[llvm-dev] [RFC] Polly Status and Integration

Thu Sep 21 23:33:42 PDT 2017

On Fri, Sep 22, 2017, at 07:22, Hal Finkel via llvm-dev wrote:
> 
> On 09/22/2017 12:03 AM, Mehdi AMINI wrote:
> > Hi Hal,
> >
> >
> > 2017-09-21 20:59 GMT-07:00 Hal Finkel via llvm-dev 
> > <llvm-dev at lists.llvm.org <mailto:llvm-dev at lists.llvm.org>>:
> >
> >
> >     On 09/12/2017 10:26 PM, Gerolf Hoflehner wrote:
> >>
> >>
> >>>     On Sep 11, 2017, at 10:47 PM, Hal Finkel via llvm-dev
> >>>     <llvm-dev at lists.llvm.org <mailto:llvm-dev at lists.llvm.org>> wrote:
> >>>
> >>>
> >>>     On 09/11/2017 12:26 PM, Adam Nemet wrote:
> >>>>     Hi Hal, Tobias, Michael and others,
> >>>>     *...*
> >>>>
> >>>>     One thing that I’d like to see more details on is what this
> >>>>     means for the evolution of loop transformations in LLVM.
====
● CHALLENGE 1: List every person named in the Polly mailing-list thread above, including those named only by first name.

● ENTRIES SUPPLIED:
====
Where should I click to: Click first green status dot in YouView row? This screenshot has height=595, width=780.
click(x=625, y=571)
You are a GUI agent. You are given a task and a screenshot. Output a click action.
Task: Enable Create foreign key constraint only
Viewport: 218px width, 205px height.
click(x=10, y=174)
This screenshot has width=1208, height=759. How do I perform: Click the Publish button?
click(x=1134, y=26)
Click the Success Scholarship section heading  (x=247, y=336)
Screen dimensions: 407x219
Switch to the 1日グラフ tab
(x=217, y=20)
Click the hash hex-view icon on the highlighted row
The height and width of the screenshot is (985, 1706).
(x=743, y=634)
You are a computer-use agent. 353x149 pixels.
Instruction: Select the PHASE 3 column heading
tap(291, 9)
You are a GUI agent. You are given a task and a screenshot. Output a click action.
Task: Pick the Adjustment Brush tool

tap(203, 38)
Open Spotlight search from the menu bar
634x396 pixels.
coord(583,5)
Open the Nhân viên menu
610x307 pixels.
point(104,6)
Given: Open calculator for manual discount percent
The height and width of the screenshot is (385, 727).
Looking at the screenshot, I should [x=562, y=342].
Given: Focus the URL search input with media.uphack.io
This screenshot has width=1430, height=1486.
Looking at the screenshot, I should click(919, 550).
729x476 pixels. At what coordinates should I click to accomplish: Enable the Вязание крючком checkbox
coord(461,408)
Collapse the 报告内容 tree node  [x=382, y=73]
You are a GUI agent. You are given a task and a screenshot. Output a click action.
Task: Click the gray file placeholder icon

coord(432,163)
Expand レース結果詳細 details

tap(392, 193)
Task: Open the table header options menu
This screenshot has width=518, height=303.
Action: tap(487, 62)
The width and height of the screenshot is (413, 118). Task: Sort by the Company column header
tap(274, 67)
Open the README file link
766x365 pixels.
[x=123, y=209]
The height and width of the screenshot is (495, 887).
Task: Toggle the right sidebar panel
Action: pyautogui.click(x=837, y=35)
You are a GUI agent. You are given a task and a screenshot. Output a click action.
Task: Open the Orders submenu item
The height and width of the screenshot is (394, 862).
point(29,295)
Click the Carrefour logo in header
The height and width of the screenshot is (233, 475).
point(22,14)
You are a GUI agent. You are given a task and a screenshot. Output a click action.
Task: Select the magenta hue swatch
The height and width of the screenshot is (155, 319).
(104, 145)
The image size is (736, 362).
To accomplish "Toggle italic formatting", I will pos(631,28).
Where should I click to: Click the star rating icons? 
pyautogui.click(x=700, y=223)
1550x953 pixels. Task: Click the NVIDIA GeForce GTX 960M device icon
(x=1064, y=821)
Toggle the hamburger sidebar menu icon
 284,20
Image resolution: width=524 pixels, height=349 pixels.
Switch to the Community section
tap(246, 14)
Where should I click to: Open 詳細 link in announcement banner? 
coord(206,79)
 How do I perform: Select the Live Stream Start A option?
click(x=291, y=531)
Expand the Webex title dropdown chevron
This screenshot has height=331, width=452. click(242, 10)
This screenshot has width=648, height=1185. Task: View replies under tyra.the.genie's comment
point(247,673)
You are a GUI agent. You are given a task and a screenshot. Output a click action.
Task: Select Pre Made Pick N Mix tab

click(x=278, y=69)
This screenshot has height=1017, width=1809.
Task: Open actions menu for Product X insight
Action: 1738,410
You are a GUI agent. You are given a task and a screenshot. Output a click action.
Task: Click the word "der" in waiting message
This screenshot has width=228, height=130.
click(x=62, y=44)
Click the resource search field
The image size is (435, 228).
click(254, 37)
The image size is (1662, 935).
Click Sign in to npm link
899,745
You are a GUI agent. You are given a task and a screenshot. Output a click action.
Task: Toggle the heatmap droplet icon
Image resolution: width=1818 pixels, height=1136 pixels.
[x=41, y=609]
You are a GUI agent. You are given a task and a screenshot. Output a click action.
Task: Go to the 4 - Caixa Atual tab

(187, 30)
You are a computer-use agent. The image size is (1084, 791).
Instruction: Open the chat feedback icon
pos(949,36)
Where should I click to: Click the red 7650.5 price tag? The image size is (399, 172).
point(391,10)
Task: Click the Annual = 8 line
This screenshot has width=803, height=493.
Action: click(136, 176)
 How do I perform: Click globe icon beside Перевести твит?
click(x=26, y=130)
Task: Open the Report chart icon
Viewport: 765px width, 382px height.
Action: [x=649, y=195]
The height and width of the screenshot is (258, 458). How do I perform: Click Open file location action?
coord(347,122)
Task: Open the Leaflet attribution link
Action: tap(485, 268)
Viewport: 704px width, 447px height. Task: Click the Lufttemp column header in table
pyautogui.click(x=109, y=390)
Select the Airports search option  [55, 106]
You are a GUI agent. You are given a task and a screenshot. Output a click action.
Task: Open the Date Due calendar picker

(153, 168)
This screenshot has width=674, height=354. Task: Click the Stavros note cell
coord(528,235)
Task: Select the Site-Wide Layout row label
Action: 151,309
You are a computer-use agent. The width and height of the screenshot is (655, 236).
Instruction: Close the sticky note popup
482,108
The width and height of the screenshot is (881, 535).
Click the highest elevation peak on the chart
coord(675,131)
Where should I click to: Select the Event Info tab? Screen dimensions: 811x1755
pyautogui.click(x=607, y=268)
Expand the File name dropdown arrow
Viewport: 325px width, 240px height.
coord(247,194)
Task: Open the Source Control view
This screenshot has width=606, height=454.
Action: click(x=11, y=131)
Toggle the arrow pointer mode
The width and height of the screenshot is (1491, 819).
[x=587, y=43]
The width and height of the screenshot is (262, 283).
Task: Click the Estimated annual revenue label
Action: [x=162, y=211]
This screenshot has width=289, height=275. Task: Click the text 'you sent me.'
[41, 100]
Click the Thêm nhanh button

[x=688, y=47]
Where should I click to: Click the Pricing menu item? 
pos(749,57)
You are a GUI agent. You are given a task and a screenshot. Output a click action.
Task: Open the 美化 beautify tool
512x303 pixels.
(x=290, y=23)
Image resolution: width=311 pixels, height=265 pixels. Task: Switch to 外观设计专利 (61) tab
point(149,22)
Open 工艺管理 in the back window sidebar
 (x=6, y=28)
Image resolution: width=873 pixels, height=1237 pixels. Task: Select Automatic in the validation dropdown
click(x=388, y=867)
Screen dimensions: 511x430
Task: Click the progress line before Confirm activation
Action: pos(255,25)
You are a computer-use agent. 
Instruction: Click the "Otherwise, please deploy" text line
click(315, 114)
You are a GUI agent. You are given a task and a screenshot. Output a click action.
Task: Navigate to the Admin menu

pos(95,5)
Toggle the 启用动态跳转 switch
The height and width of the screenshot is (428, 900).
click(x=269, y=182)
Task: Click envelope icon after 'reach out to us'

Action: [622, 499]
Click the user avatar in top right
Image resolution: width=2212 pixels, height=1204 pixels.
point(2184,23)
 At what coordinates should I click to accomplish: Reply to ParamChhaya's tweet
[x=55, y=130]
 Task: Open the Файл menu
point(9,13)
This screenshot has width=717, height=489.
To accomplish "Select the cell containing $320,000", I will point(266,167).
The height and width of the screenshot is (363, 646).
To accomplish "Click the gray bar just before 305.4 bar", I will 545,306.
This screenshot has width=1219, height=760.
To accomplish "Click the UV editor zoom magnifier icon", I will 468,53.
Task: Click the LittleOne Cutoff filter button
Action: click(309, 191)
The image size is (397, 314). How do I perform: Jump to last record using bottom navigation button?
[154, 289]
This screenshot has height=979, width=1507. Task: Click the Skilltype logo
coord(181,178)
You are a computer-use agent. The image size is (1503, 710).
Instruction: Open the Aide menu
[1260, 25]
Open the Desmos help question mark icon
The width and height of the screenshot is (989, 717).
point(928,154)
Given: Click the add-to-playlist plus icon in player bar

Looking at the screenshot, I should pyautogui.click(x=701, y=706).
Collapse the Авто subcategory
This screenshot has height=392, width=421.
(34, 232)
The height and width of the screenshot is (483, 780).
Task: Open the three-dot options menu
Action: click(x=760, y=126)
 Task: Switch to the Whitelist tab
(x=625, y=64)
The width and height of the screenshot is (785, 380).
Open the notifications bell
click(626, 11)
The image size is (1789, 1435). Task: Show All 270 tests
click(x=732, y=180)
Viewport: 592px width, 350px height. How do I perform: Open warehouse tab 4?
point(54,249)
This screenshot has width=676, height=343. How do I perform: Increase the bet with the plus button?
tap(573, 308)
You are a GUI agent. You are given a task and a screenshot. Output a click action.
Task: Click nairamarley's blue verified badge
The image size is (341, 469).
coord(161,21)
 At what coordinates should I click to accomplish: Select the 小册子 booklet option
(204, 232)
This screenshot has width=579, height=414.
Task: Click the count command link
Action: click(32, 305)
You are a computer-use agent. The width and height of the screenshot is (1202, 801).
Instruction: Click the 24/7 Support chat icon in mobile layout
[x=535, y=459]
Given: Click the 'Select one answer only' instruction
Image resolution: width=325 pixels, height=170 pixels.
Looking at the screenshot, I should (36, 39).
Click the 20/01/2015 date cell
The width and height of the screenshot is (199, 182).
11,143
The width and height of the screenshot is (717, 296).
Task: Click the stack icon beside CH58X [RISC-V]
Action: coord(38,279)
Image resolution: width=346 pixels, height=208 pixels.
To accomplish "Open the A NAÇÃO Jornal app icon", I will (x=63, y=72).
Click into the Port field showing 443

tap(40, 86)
====
● CHALLENGE 2: Select each line in the rows that contains the string "dimensions". Case counts.

● CORRECT OUTPUT 1: Hal Finkel, Mehdi AMINI, Gerolf Hoflehner, Adam Nemet, Tobias, Michael

● CORRECT OUTPUT 2:
Screen dimensions: 407x219
Where should I click to: Select the Event Info tab? Screen dimensions: 811x1755
Screen dimensions: 511x430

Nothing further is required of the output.